Yapılacak iş: "1366x768 pixels. How" geçen satırdan "click(161, 39)" geçen satıra kadar, iki uç satır da dahil, boş olanları atlayarak bu satırları "Sıra" ve "Satır" sütunlu bir Markdown tablosu olarak ver. Resimleri cevaba koyma.

__________________________________________________

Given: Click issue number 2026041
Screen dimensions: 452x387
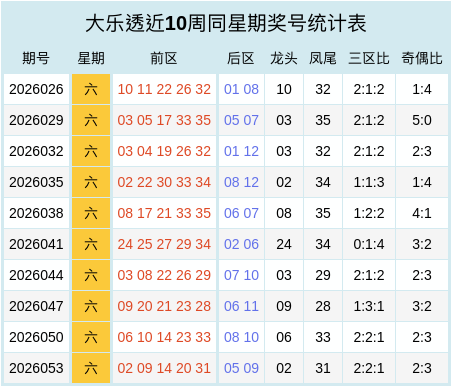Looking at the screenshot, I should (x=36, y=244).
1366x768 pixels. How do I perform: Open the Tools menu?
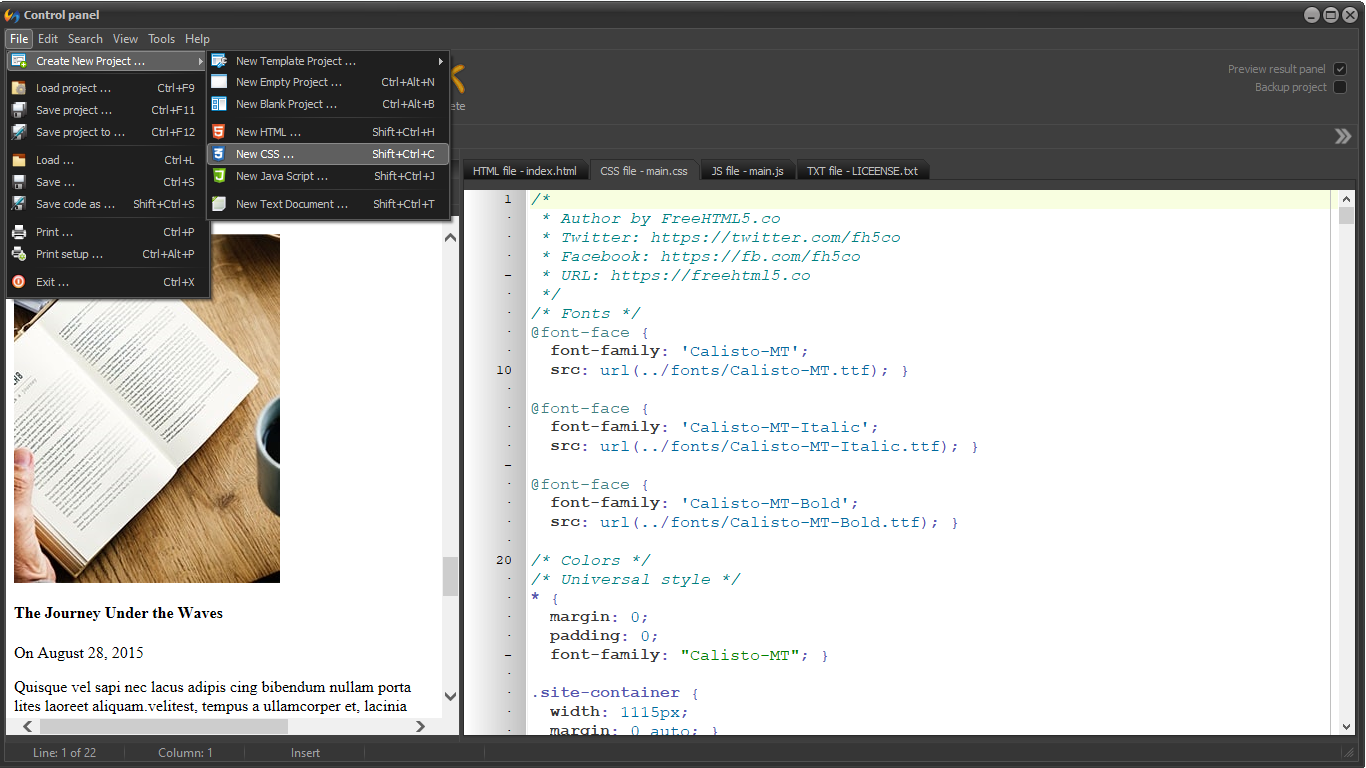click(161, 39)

__________________________________________________

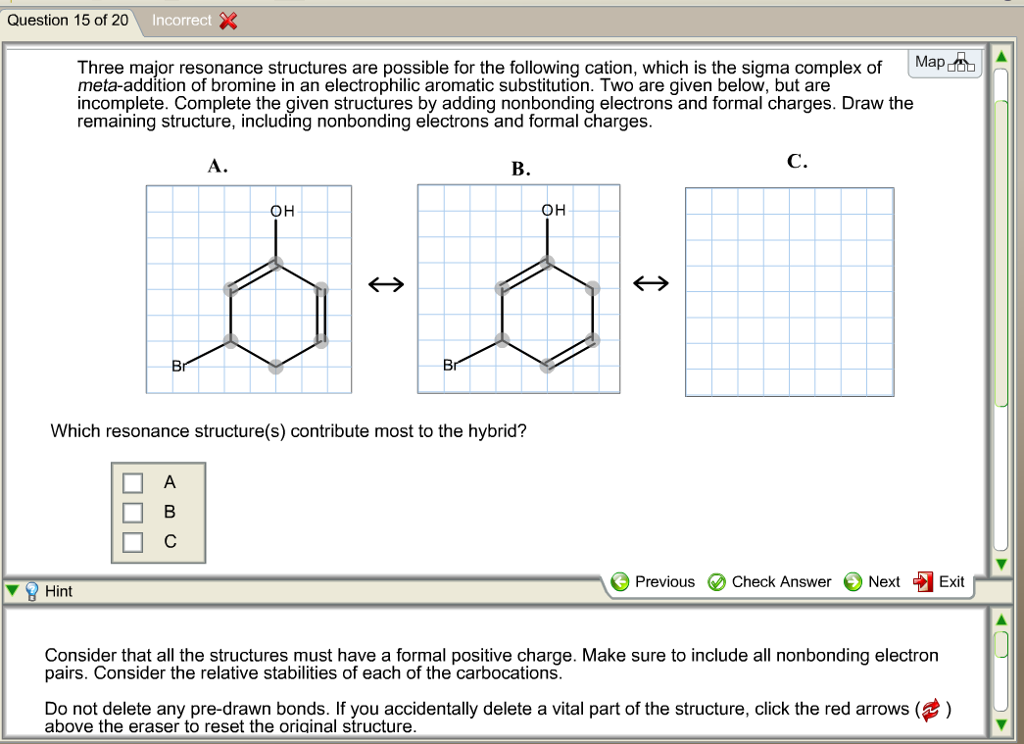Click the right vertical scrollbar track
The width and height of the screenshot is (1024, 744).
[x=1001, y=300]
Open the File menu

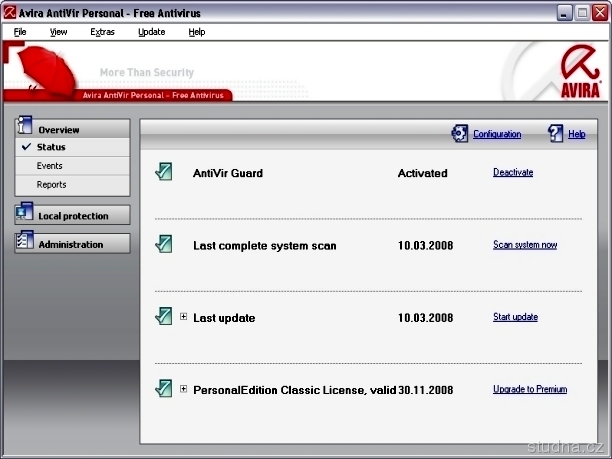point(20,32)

__________________________________________________

Bu işin cevabı:
| Sıra | Satır |
|---|---|
| 1 | 1366x768 pixels. How do I perform: Open the Tools menu? |
| 2 | click(161, 39) |